Выбрать главу

- Ничего, все понятно, - поощрил его Матийцев.

- И во-от только наш русский приготовился, - ам! - яблоко это в рот класть, - профессор Винтергальтер ему: "Бросьте! Бросьте, - говорит, - и это тоже!.. Самый лучший, питательный вы бросили, - кожицу, а это - дрянь! Бросьте, я вам говорю, и это!"

И немец при этом так увлекся, что сделал энергичный жест, как будто хотел выбить яблоко из рук Матийцева, державшего спокойно руки на коленях.
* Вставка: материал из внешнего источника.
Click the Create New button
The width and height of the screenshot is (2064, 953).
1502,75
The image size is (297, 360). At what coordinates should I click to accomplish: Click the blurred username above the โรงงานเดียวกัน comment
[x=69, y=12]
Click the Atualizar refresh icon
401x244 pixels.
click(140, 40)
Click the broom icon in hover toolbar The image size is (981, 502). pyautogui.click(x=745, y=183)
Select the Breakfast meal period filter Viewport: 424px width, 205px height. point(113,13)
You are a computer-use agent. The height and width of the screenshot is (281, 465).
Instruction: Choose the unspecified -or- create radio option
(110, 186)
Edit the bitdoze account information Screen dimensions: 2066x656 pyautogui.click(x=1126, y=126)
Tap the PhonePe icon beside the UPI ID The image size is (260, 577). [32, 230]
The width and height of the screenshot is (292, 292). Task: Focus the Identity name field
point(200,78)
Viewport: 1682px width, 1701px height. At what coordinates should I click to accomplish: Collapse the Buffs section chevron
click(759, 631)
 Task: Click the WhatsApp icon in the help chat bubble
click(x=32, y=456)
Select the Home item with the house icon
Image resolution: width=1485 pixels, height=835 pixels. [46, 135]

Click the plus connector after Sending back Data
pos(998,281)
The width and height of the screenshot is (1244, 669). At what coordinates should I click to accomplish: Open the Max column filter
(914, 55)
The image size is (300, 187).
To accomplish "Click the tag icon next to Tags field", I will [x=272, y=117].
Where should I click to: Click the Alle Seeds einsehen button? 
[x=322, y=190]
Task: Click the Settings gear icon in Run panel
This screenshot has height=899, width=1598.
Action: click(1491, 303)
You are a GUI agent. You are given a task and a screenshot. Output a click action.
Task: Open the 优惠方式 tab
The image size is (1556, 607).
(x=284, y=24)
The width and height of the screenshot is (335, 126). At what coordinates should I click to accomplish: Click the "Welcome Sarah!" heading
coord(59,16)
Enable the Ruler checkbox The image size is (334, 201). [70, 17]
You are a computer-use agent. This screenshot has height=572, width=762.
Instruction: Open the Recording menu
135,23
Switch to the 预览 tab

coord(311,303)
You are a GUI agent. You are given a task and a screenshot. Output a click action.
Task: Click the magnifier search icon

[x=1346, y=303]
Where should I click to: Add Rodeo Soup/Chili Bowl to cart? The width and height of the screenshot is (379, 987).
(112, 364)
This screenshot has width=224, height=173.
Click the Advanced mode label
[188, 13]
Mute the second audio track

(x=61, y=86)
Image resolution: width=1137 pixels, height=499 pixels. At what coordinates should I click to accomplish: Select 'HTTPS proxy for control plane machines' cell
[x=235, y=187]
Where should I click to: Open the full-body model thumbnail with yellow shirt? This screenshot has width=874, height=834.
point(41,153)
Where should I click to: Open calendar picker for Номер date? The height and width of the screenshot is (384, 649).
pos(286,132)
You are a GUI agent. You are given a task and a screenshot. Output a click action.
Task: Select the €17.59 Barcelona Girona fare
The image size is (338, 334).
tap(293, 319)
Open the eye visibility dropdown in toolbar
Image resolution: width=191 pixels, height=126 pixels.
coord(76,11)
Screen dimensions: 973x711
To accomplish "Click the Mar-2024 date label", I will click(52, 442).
- Обо мне в русских газетах писали как о пионере, как бы сказать, в этом деле, в питании! - с важностью добавил он. - В немецких газетах тоже были заметки... В немецкие газеты я сам тоже посылаю свои корреспонденции о русский народ, русский ландшафт, - тому подобное... Пишут мне оттуда, из-за границы: "Давайте больше! Давайте чаще!.." Но-о, главное, жена не понимает (тут он сделал гримасу), что это - ра-бота тоже, а не то что... какие-нибудь шуточки... И все мне мешает, все мешает!.. Но-о, - будто спохватился он, что сказал лишнее, - вы не подумайте, ради бога, что я это серьезно насчет своей жены! Не-ет! Я это просто ради одной веселой шутки... дружеской...

И, как будто желая замять неловкость свою, которая вплела в разговор зачем-то еще и жену, немец продолжал без видимой связи, но с воодушевлением:

- Доктора-аллопаты что прописывают вам от ревматизма? Салицилку? Ха! Возьмите вы сок красного бурака, о-он, сок этот, - как бы выразиться... растворяет? Так я говорю?.. Кристаллы мочевой кислоты вдвое, втрое, вчетверо лучше, чем салицилка!.. Шпинат возьмите - это... это гениальное кушанье!.. Сколько в нем веществ, как бы сказать... обрабатывающих кровь!.. Конечно, эскимос, например, о-он - салоед, сало пожирает от холода, как вообще отопляющее вещество... Но он, эскимос этот, к чему он вообще способен больше - я хочу, чтобы вы сказали?.. Энергия вся куда идет? Чтобы переваривать пищу такую: сало моржа, например, кита, тому подобное... О-он пищеварит, а чтобы мы-ыслить мог, - не-ет!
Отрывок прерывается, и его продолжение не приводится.